* _TASK LIST_:
1. Decide whether each statement agrees with the task force minutes below. For each, answer yes or no and quote the deciding words of the minutes exactly. (a) The task force was formed in 2007. (b) The mapping of county correctional systems was carried out by Colorado Counties, Inc. (c) Paul Siska is the sheriff of Adams County.
2. Print the part of the task force minutes below that opens with the words containing "2. The identification" and closes with "responses for individuals in the target population.".
3. Give what follows the last sentence of the task force minutes below, continuing them from where they stop.

* _PASSAGE TO READ_:
Date: 03/09/2009

Metro Area County Commissioners Task Force


Votes: View--> Action Taken:

01:34 PM -- Metro Area County Commissioners Task Force Presentation

Andy Karsian, Colorado Counties, Inc., introduced the Metro Area County Commissioners Mentally Ill Inmates Task Force, which was formed in 2007 to identify and address mental health issues in county jails. He distributed an information packet to the committee members (Attachment A). The three major goals of the task force include 1) quantifying fiscal costs to counties for serving increased population of mentally ill inmates in metro area jails; 2) completing a regional assessment of how mentally ill people move through the various criminal justice system in metro counties; and 3) developing recommendations based on the regional assessment.

Mr. Karsian discussed the mapping of various county correctional systems that was undertaken by a contractor called Policy Research Associates in order to identify strengths and gaps in each system. The three primary objectives of the exercise were:
  1. The development of a comprehensive picture of how people with mental illness and co-occurring disorders flow through the county criminal justice systems along five distinct intercept points: law enforcement and emergency services, initial detention and court hearings, jails and courts, community re-entry, and community corrections/community support.
  2. The identification of gaps in services, as well as resources and opportunities for collaboration at each intercept point for individuals in the target population.
  3. The development of priority areas for activities designed to improve system and service level responses for individuals in the target population.

A number of programs and resources were identified during the mapping exercise that provide opportunities for collaboration and serve as a basis for service expansion. Mr. Karsian discussed the matrix contained in the report that provides a listing of strengths by county and across intercepts.

01:43 PM

Paul Siska, Adams County undersheriff and co-chair of the task force, explained that the task force has co-chairs because he understands the law enforcement side, and Rick Doucet has wide experience with the community mental health centers. The task force began its work by defining the problem. Undersheriff Siska discussed the difference in costs for housing regular inmates and those with an Axis 1 diagnosis. Axis 1 refers to the most serious category of mental disorder diagnoses from the Diagnostic and Statistical Manual of Mental Disorders. Some of the problems for Axis 1 inmates is a lack of identification to be used to access services upon release from jail. For 2009, the task force is working on funding issues for addressing the various problems.

01:51 PM

Rick Doucet, Community Reach Center and co-chair of the task force, discussed the gaps analysis that identified the needs in each county with regard to mentally ill inmates. Most counties are involved in a jail diversion program.

* _DATA TO EXAMINE_:
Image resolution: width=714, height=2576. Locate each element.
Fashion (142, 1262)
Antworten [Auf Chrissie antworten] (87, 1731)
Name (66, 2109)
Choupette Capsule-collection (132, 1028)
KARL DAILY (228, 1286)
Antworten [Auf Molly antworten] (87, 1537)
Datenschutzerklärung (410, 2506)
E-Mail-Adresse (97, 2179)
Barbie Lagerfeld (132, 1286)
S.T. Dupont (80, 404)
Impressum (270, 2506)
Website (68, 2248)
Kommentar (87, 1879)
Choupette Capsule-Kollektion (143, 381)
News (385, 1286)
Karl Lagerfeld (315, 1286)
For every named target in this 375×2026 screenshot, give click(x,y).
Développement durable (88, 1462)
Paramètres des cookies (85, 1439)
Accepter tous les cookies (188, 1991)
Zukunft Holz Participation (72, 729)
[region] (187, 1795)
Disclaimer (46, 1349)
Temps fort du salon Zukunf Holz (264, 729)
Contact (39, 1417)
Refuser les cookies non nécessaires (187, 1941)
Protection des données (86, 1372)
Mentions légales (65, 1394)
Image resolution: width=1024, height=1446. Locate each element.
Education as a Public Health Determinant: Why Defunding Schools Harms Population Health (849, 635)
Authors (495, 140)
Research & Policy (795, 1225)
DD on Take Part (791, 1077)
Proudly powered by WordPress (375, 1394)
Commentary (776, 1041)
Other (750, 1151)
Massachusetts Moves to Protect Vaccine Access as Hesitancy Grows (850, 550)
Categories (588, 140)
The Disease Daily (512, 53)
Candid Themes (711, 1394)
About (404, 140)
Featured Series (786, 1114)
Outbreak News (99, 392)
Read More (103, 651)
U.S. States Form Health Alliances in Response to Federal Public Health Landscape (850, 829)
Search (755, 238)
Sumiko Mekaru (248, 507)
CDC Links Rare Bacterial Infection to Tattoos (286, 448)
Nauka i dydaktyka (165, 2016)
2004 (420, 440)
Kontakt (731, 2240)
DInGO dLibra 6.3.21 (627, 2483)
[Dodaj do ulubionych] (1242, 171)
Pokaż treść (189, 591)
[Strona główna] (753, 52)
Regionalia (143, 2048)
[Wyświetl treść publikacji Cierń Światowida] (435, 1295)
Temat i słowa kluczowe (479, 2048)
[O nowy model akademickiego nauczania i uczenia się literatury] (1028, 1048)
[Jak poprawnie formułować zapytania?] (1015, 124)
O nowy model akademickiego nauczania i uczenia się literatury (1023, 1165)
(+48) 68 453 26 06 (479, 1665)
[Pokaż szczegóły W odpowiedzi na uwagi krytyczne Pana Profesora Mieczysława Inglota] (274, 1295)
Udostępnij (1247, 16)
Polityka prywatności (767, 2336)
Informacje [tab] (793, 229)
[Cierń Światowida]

* _NUMBERED ANSWERS_:
1.
(a) Yes: "which was formed in 2007 to identify and address mental health issues in county jails"
(b) No: "undertaken by a contractor called Policy Research Associates"
(c) No: "Paul Siska, Adams County undersheriff and co-chair of the task force"

2.
2. The identification of gaps in services, as well as resources and opportunities for collaboration at each intercept point for individuals in the target population.
  3. The development of priority areas for activities designed to improve system and service level responses for individuals in the target population.

3.
01:53 PM

Bill Lovinger, Denver County Director of Corrections and Undersheriff, expressed his admiration for the gaps analysis that helps counties address problems at a local level and at a regional level. Undersheriff Lovinger talked about the services for the mentally ill that are offered in the Denver County jail. The 2009 agenda for the task force is quite aggressive and designed to flesh out the scope of the problem in the jails and in the community at large. The Metro Area Triage Group provides three different centers for police to take individuals with mental health issues instead of taking them to hospitals, which often do not have the resources to address the needs of these individuals.

01:57 PM

Undersheriff Siska responded to questions about how inmates are diagnosed as being Axis 1 and the treatment available in the jails for these individuals. Every inmate is screened upon intake. He talked about continuity of care after inmates leave the jail. Undersheriff Lovinger responded to questions about the gaps analysis done in Denver County. The committee discussed the correlation between mentally ill inmates, homelessness, and veterans benefit eligibility. Undersheriff Lovinger stated that recidivism rates for the Denver jail are incredibly high and his case managers believe lack of adequate housing for released inmates is a key factor in high recidivism.

02:03 PM

Undersheriff Siska talked about the Community Engagement Supervision and Evaluation (CESE) Program, which attempts to break the cycle of recidivism for mentally ill inmates. The program provides intensive treatment and supervision of adults who have committed crimes, who also have mental illnesses. The CESE Program allows consumers assigned to the program to meet with their probation officer, therapist, attend groups, attend psychiatric appointments, and receive medications all in one location. The goals of the program are to provide appropriate treatment to consumers with mental illnesses who are also on probation, to decrease the number of consumers with mental illnesses who are in jail, and to reduce the criminal activity of consumers with mental illnesses by providing them with appropriate treatment. The committee discussed pretrial diversion opportunities for mentally ill individuals, including the potential of establishing mental health courts.

02:12 PM

The committee and the witnesses discussed the deinstitutionalization of the mentally ill and whether that creates jails that are acting as mental health centers.